- **TO DO**:
Provide again, from the entries below, every line from the one containing "Where should I click to: Skip" through the one containing "Given: Download the manifest as CSV", exactly as written, and no other line.

(Stored items)
================
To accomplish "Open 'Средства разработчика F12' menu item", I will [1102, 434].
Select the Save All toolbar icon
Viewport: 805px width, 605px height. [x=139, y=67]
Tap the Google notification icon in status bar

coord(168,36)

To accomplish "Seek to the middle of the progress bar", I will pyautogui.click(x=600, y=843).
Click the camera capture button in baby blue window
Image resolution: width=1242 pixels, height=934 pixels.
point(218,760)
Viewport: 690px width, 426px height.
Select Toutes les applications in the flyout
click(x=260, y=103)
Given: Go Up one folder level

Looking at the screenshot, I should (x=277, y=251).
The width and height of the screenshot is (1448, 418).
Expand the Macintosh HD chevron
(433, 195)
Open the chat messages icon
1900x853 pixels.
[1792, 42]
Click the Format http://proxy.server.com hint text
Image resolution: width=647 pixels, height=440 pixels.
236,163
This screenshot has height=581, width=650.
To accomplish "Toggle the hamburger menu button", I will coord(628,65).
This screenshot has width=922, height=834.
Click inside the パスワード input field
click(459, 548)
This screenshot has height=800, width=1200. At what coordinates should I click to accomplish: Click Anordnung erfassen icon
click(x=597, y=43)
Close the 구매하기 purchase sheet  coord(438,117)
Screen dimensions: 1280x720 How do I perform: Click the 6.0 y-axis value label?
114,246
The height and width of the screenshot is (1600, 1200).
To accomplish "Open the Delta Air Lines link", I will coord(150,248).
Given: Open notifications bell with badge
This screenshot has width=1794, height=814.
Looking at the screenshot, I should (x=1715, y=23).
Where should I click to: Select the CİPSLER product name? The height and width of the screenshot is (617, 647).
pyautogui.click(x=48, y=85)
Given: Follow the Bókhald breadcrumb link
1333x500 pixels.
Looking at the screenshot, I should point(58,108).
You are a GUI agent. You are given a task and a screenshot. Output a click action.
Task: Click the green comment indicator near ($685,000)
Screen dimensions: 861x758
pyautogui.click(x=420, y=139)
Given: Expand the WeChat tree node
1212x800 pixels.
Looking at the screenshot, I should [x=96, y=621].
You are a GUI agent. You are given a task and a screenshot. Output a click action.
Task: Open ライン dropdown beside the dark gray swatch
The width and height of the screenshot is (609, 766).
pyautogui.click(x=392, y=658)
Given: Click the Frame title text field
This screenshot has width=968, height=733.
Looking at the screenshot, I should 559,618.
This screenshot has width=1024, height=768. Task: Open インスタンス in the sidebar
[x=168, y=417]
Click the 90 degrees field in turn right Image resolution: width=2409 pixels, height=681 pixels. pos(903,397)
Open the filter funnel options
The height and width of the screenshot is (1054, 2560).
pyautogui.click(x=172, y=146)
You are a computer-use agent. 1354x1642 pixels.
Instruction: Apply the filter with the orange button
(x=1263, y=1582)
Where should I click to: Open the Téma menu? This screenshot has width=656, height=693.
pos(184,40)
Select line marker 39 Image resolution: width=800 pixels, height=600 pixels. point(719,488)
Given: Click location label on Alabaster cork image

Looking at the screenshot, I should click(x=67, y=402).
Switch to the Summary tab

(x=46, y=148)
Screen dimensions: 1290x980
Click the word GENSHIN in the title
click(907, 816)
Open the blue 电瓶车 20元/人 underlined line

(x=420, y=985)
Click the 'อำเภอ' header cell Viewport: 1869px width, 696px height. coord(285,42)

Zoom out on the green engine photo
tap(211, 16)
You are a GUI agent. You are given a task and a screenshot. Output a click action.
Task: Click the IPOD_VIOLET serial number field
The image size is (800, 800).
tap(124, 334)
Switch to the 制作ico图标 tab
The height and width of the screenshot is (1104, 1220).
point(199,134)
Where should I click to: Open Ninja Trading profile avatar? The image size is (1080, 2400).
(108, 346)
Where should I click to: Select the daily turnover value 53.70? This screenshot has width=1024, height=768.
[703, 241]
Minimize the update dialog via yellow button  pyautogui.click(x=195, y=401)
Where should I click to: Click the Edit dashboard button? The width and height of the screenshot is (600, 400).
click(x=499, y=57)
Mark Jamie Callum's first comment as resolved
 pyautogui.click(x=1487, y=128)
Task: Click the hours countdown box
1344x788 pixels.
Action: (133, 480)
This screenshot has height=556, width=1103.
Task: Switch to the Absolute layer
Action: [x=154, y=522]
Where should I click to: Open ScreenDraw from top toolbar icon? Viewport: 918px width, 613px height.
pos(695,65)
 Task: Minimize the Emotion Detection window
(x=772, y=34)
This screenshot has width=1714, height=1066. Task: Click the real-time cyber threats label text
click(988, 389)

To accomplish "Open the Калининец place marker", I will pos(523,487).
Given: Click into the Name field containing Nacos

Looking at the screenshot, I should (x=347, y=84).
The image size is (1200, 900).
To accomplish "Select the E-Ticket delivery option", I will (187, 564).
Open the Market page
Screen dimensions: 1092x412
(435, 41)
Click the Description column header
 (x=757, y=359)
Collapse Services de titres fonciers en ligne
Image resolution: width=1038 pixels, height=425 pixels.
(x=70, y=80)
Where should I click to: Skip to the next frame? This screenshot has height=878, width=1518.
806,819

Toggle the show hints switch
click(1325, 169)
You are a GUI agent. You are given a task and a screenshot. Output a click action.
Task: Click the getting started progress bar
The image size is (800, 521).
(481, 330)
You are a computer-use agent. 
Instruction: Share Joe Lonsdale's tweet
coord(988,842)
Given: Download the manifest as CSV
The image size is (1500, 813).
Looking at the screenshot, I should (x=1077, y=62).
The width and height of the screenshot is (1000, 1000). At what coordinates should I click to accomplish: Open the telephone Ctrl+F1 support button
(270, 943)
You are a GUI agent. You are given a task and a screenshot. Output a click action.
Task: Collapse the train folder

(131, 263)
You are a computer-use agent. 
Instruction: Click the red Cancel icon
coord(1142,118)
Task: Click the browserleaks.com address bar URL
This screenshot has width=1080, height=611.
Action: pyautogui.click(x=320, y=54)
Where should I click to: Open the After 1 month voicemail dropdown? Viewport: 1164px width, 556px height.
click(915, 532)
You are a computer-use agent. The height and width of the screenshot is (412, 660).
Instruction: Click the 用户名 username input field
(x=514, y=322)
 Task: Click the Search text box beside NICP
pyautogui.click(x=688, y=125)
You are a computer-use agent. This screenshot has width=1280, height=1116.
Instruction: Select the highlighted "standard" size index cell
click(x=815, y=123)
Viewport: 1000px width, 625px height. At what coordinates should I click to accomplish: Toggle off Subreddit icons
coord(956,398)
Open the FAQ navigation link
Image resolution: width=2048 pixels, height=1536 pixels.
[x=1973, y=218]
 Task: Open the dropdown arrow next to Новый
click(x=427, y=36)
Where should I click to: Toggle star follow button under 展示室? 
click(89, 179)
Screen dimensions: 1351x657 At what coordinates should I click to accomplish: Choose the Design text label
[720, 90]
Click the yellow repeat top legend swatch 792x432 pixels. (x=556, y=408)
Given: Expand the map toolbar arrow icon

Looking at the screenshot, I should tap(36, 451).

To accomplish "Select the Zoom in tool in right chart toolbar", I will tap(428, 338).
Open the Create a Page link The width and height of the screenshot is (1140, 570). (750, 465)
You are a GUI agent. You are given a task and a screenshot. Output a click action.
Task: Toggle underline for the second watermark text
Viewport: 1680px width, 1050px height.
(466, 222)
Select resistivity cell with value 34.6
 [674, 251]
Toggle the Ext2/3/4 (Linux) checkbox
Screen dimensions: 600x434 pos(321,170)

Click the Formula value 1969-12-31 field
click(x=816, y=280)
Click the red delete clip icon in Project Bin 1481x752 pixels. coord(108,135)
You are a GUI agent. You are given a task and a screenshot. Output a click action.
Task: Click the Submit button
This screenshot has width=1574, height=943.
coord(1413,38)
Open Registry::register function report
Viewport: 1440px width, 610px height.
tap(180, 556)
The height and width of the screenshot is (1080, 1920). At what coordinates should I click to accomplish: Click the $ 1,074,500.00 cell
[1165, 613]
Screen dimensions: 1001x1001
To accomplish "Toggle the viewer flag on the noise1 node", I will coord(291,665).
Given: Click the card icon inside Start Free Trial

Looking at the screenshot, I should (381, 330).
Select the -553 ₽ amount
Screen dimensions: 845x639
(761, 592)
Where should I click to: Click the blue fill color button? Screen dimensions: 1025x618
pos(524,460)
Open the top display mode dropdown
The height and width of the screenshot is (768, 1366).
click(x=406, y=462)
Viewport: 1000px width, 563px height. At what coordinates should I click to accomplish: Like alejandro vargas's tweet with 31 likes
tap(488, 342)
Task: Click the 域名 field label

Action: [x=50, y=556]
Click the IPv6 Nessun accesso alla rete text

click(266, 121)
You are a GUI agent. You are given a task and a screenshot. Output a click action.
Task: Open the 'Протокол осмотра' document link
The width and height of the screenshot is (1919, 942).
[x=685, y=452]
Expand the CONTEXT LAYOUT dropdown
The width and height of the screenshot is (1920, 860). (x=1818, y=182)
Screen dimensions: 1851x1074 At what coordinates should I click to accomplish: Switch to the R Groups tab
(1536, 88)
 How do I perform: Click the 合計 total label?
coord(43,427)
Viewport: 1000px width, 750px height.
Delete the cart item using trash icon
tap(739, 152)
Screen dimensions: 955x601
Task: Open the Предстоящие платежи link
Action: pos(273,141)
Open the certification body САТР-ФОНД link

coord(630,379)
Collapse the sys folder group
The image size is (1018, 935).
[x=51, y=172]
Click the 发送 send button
================
- **RESPONSE BELOW**:
Where should I click to: Skip to the next frame? This screenshot has height=878, width=1518.
806,819

Toggle the show hints switch
click(1325, 169)
You are a GUI agent. You are given a task and a screenshot. Output a click action.
Task: Click the getting started progress bar
The image size is (800, 521).
(481, 330)
You are a computer-use agent. 
Instruction: Share Joe Lonsdale's tweet
coord(988,842)
Given: Download the manifest as CSV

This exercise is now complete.